TASK DESCRIPTION →
Extract the line that contains "Task: Click the Prekliči button" and every line after it through the end of the records below, exactly as written, leaving out any pictures.

(Stored data)
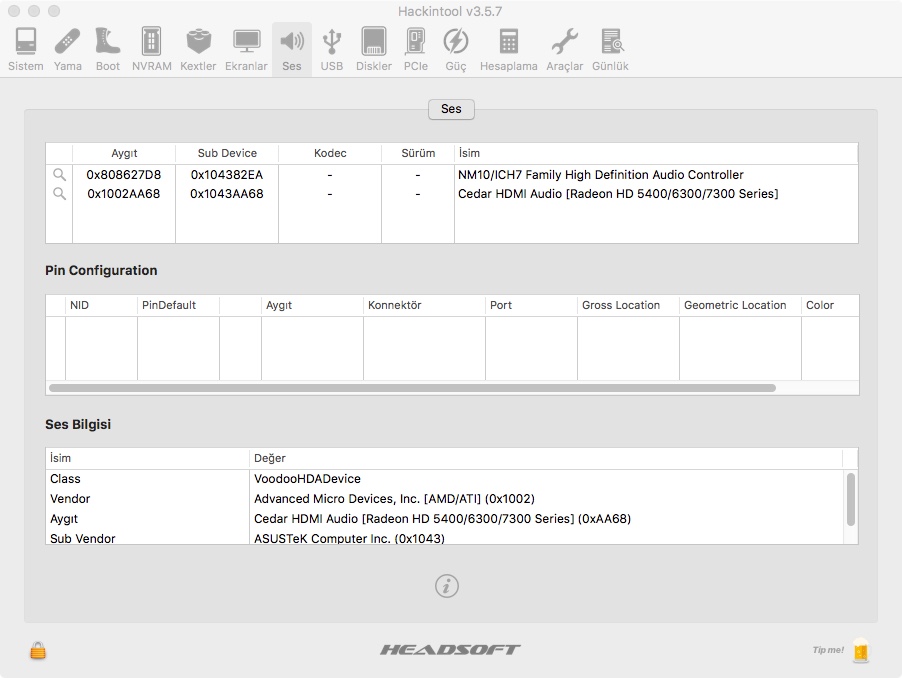Open the Sistem toolbar section
Screen dimensions: 902x678
26,49
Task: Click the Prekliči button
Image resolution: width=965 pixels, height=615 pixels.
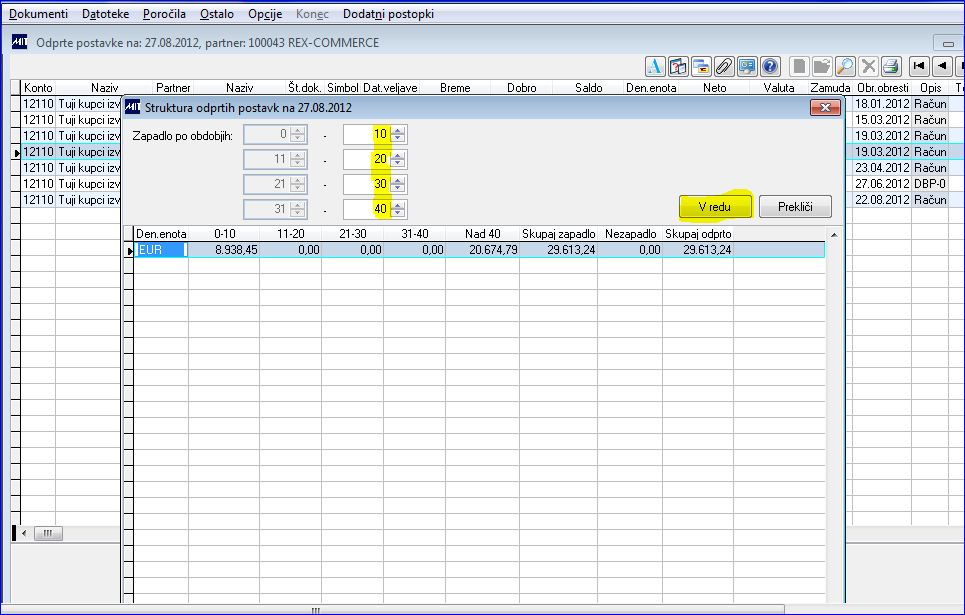Action: (795, 207)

RESULT BELOW →
Task: Click the Prekliči button
Image resolution: width=965 pixels, height=615 pixels.
Action: (795, 207)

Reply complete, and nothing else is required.